Between 2015 and 2022, Unctad noted that Ayala Group is the top investor in renewable power in the Philippines, with 31 projects in the country.
Meanwhile, in a statement on Wednesday, the Unctad called for “urgent support” to developing countries, which includes the Philippines, to enable them to attract significantly more investment for their transition to clean energy.
“Developing countries need renewable energy investments of about $1.7 trillion annually but attracted foreign direct investment in clean energy worth only $544 billion in 2022,” noted the Unctad World Investment Report 2023.
For her part, Unctad Secretary-General Rebeca Grynspan said, “A significant increase in investment in sustainable energy systems in developing countries is crucial for the world to reach climate goals by 2030.”
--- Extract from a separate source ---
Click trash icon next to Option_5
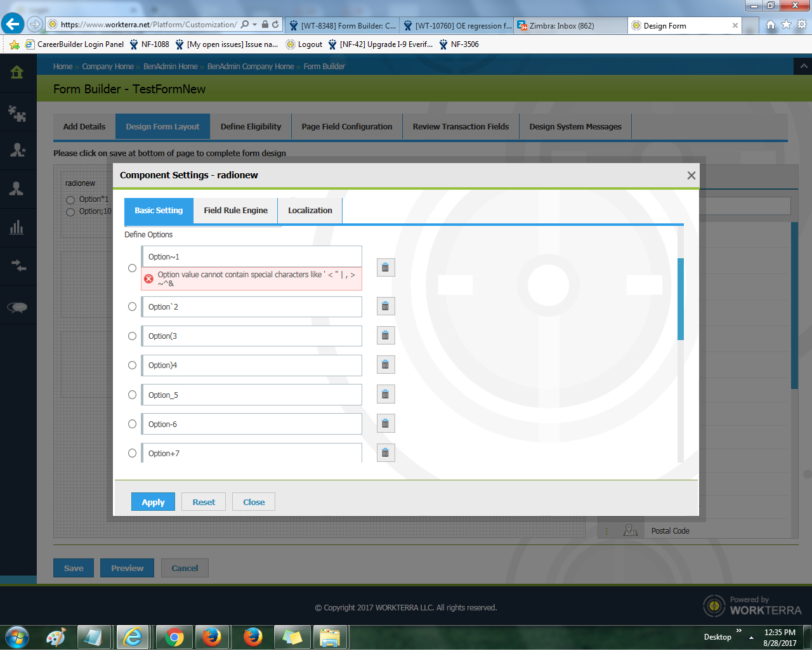This screenshot has width=812, height=658. click(x=385, y=395)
Last month, the Philippines’s Trade and Industry Secretary Alfredo E. Pascual said renewable energy (RE) projects are seen to account for a third of the Board of Investments (BOI) P1.5-trillion investments approval target for 2023.
The country has allowed 100-percent foreign investments in renewable energy in its bid to attain a 35-percent share of renewable energy in the country’s energy mix by 2030 and 50 percent by 2040.
The World Investment Report 2023 showed that foreign direct investment (FDI) inflows for the Philippines declined by 23.2 percent from $11.9 billion in 2021 to $9.2 billion in 2022.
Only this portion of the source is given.